Your wealth can be held as three different types of assets: stocks, bonds, and cash. An important consideration for every investor is to clearly evaluate their goals and their tolerance for risk and make an informed decision, with or without a professional advisor, as to how their wealth should be allocated to each of the asset classes. No asset class is good or bad; they each serve a necessary purpose in a well-diversified portfolio. Stocks seek to give investors long-term purchasing power. Stocks are inherently riskier than the other two asset classes, but potentially offer a higher return, historically. If you are investing for a potential 30 year retirement, it might be vital that some portion of your portfolio be allocated to assets whose growth potential might outpace inflation and allow you the money to fund your retirement many years down the road. Bonds may outperform stocks at some points in a normal economic cycle and provide stability, though their historic returns are lower than stocks. Too many times, though, investors believe that bonds cannot go down in value. This is false. Do your homework or work with a financial professional to make an informed decision about how much of your portfolio to allocate to bonds and to what kinds of bonds as there are many types, each with their own risks and rewards. Cash is checking accounts, savings accounts, money market deposit accounts, and certificates of deposit (C.D.s). Most cash accounts held at banks are federally-insured by the F.D.I.C. up to legal limitations. If a bank fails, you will be able to recoup the value of a federally-insured account up to the legal limit. Your “purchasing power” is not ensured, though. The Federal Reserve has lowered interest rates to historic lows in an effort to spur the economy, so interest rates on bank accounts and C.D.s are dismal. If your C.D. is paying 1.00%, inflation in 2.00% and you have to pay taxes on your interest, you are actually “going in the hole.” At the end of the day, though, an investor’s highest priority is the assurance that she or he can sleep at night, so holding a given amount in cash may be of paramount importance. Even though I am a very experienced investor and have a high risk tolerance, holding cash equal to six months living expenses in an “emergency fund” is a prudent practice that I have long held and recommended to my clients as well.
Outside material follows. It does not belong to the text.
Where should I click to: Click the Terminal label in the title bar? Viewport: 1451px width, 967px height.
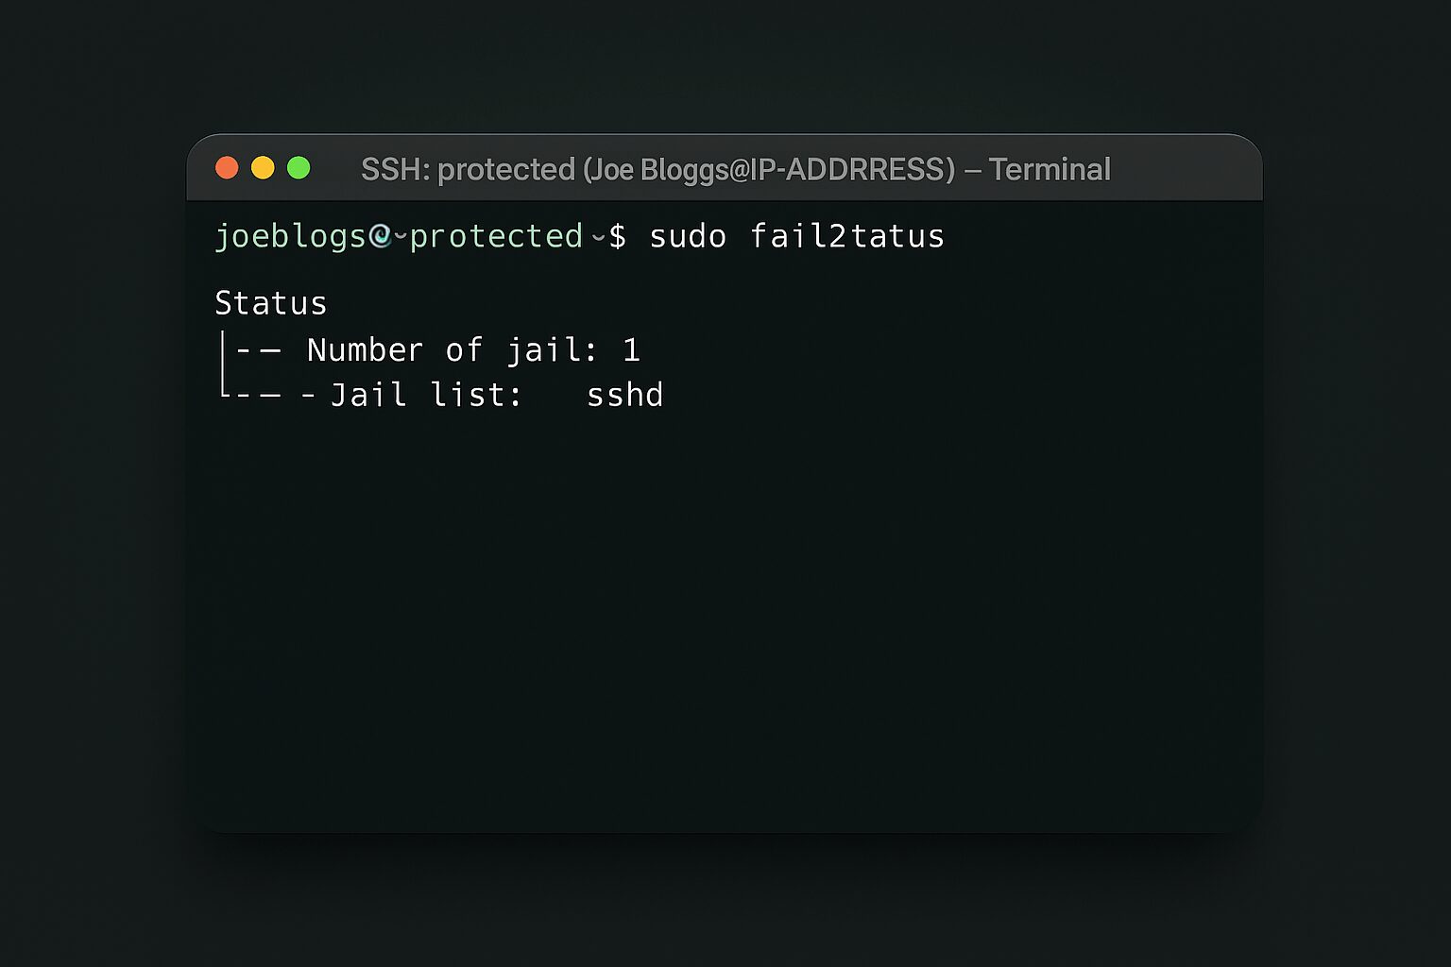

During times of uncertainty, I get a lot of questions about buying gold. Some people advocate buying gold coins and then there are mutual funds and exchange-traded funds (ETFs) that invest in gold and other precious metals. I have been an active investor for over 40 years and don’t invest in gold. I consulted Investopedia in order to catalogue average returns for different asset classes over the last 100 years. Over that time frame, stocks have, on average, returned seven to eight percent, bonds three to four percent and gold two and a half percent. If you factor in an average inflation rate of three percent over that time, the far-reaching lesson is that gold doesn’t perform as well as other asset classes over the long-term. Again, everyone’s situation is different.
If you are looking for a new investment professional during times of uncertainty, please, please do your homework. Interview more than one advisor to find a good fit with someone with whom you feel a bond of trust. Ask lots of questions. Determine if that professional is a fiduciary who is always going to put your best interests first. Ask pointed questions so you understand exactly how your advisor will be paid. Hold out for someone who speaks in plain English and doesn’t try to razzle-dazzle you with big words and industry jargon.